Cara Nuris Bina Ke-NU-an Santrinya yang Kuliah

Sab, 10 Agustus 2019 | 03:00 WIB

Cara Nuris Bina Ke-NU-an Santrinya yang Kuliah

Suasana acara pelepasan dan pembekalan bagi calon mahasiswa alumni Nuris

Jember, NU Online

Komitmen Pondok Pesantren Nuris, Antirogo Kecamatan Sumbersari Kabupaten Jawa Timur dalam mencetak kader-kader NU yang militan, cukup tinggi. Pondok pesantren yang didirikan oleh KH Muhyiddin Abdusshomad ini tidak hanya mencukupkan santrinya dengan materi Ahlussunnah wal Jamaah (Aswaja) di bangku sekolah dan pelajaran ektrakurikuler, tapi juga memberikan bekal kepada para santri saat dilepas untuk menuju perguruan tinggi.

 

“Kami setiap tahun, menjelang dimulainya tahun ajaran baru mengadakan pembekalan Aswaja untuk calon mahasiswa baru.
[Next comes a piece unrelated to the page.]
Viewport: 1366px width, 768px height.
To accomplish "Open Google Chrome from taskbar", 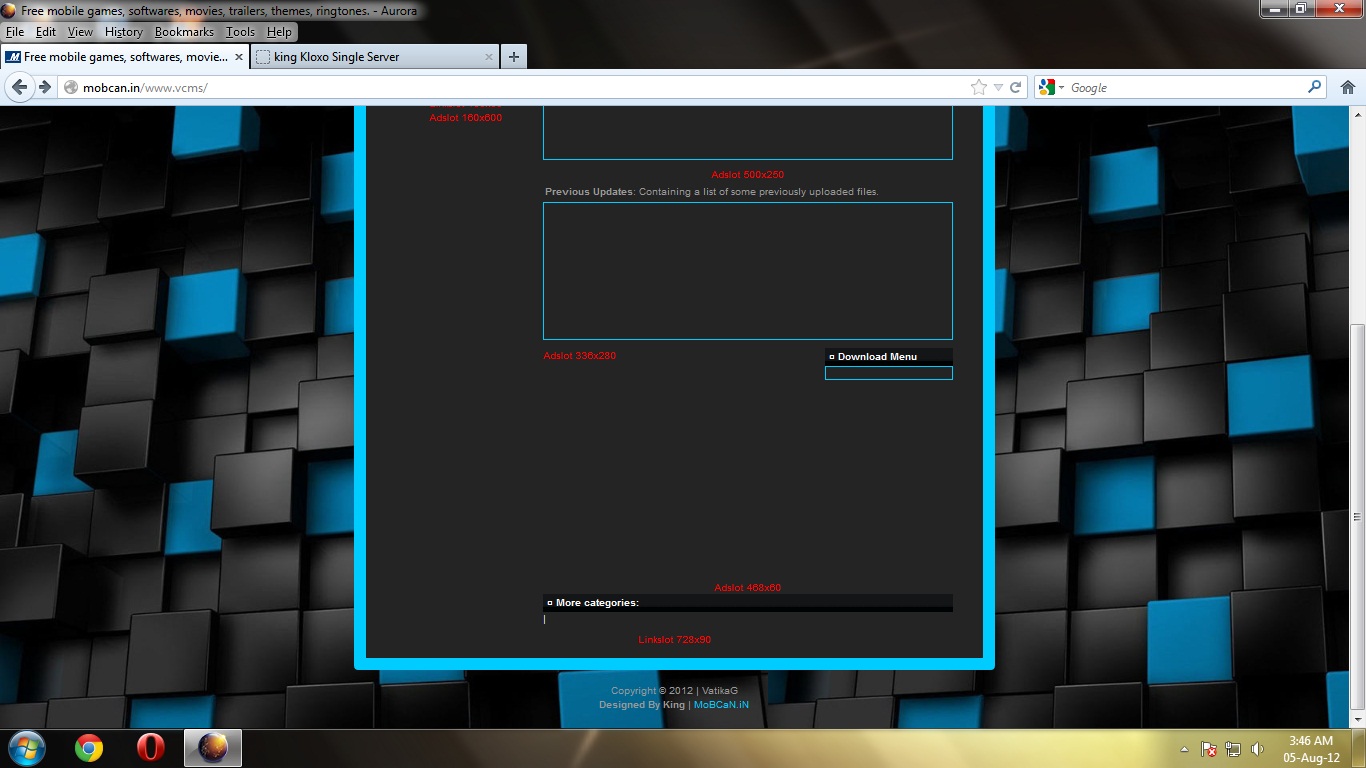I will (89, 747).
Tahun ini dilaksanakan awal Agustus ini,” tukas pengasuh Pondok Pesantren Nuris Jember, Gus Robith Qashidi kepada NU Online di Nuris, Jumat (9/8).

 

Menurutnya, pembekalan itu penting untuk ‘mengingatkan’ kembali tentang pentingnya Aswaja sebagai pegangan dalam mengarungi kehidupan di tempat lain saat menjalani kuliah. Sebab boleh jadi di tempat baru tersebut kondisinya sangat jauh berbeda dari pesantren. Namun jika si santri tersebut mempunyai bekal Aswaja yang cukup, maka ia sedikitpun tak akan terpengaruh dengan kondisi lingkungannya.

 

“Harapan kami mereka konsisten dengan NU-nya, Aswajanya dan tradisi amaliahnya,” lanjut Gus Robith.

 

Ia menambahkan, dari banyak kejadian, tak sedikit mahasiswa yang ‘berubah’ dari aslinya. Perubahan itu terjadi ketika ia pindah tinggal dan banyak berinteraksi dengan lingkungan kampus. Semula ia adalah santri/pelajar yang kalem dan moderat sesusai dengan ajaran Aswaja, tapi setelah sekian tahun pindah tempat belajar, kemudian pemikiranya jadi radikal.

 

“Yang ia dapat di pesantren dianggapnya kurang benar, tidak sesuai dengan Al-Qur'an dan Hadits. Itu yang berbahaya,” jelasnya.

 

Karena itu, Gus Robith mengaku akan terus membina, atau minimal memantau perkembangan mantan anak didiknya yang melanjutkan di perguruan tinggi, baik di dalam negeri maupun di luar negeri. Caranya adalah menjalin komunikasi.

 

“Alat komunikasi sekarang sudah canggih. Kita bisa setiap saat berhubungan degnan santri-santri yang menuntut ilmu di rantau. Jadi istilahnya mereka lepas tapi tidak terlepas,” pungkasnya.